On peut y faire du snorkeling et nager parmi les poissons colorés, les dauphins et tortues de mer. On peut également y faire une balade en catamaran, explorer les îles et leurs forêts tropicales, jouer aux Robinson Crusoé en se faisant abandonner le temps d’une journée sur une île perdue, ou bien encore survoler la barrière en hélicoptère ou en montgolfière. Vous y trouverez même des bateaux à fond transparent qui vous feront voir les récifs coralliens sous un nouvel angle sans mouiller votre maillot.

Menace sur le corail

La pollution et les dégâts causés par les visiteurs (2 millions de touriste/an), par les pêcheurs, mais aussi par les engrais utilisés en Australie sont à l’origine de 10% de la dégradation de la Grande barrière de corail. En prime, l’acidification des océans dégrade l’exosquelette des coraux et, associé au réchauffement climatique, entraîne le blanchiment du corail causant leur mort par millions.

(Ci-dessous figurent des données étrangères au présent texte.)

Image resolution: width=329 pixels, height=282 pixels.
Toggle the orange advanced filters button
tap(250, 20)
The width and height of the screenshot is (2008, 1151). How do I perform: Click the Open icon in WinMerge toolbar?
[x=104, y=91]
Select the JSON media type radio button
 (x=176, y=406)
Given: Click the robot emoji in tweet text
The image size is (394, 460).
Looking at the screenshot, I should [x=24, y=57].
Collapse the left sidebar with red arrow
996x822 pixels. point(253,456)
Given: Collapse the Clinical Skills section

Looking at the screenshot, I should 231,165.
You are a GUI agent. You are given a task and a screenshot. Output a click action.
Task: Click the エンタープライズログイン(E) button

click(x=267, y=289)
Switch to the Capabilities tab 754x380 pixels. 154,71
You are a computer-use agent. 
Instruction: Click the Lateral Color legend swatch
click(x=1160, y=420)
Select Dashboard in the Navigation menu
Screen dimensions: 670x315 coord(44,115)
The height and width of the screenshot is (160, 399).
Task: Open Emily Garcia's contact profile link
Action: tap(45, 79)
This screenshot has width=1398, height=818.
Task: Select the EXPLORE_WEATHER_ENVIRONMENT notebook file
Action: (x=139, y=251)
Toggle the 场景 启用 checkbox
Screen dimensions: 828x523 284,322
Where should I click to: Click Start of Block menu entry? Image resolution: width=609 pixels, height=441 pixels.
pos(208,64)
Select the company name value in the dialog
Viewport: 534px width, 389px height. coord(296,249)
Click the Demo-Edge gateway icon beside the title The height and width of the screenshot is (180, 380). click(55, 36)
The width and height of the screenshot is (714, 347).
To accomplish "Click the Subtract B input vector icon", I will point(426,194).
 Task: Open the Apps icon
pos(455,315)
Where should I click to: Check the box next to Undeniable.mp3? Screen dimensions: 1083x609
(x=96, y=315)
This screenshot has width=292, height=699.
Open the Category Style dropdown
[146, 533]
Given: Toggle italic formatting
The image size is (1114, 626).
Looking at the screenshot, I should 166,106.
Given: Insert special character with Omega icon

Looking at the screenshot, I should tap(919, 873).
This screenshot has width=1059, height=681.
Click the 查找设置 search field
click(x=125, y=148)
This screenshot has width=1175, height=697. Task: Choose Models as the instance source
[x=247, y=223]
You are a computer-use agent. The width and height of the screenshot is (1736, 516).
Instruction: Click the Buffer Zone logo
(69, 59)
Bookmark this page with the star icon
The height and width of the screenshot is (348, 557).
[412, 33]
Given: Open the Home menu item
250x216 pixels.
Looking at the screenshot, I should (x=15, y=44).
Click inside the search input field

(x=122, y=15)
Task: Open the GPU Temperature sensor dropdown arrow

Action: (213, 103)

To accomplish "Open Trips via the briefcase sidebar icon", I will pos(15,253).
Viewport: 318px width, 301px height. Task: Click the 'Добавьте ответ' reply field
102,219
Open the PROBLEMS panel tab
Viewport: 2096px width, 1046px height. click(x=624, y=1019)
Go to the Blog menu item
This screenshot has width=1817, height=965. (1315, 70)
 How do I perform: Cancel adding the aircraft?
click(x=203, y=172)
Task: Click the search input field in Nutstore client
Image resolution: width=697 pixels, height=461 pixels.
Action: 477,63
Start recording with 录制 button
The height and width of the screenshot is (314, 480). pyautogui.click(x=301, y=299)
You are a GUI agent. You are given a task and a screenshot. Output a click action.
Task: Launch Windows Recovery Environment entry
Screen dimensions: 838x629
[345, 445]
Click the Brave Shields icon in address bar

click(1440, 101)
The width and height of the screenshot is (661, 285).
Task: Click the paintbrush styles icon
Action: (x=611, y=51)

La Grande barrière de corail est également menacée par un redoutable prédateur... une étoile de mer ! Mais il ne faut pas se méprendre, l’Acanthaster pourpre n’a rien d’une gentille étoile de mer toute rose. C’est une espèce invasive dont la femelle peut libérer 65 millions d’œufs en un coup ! Terriblement vorace, l’Acanthaster pourpre ne laisse derrière elle que du corail mort ou fragilisé qu’une tempête aura tôt fait de détruire. En 27 ans, cet animal aurait ainsi fait disparaître 42% des coraux qui affichent pourtant une capacité de régénération de 0,89% par an (étude de 2012).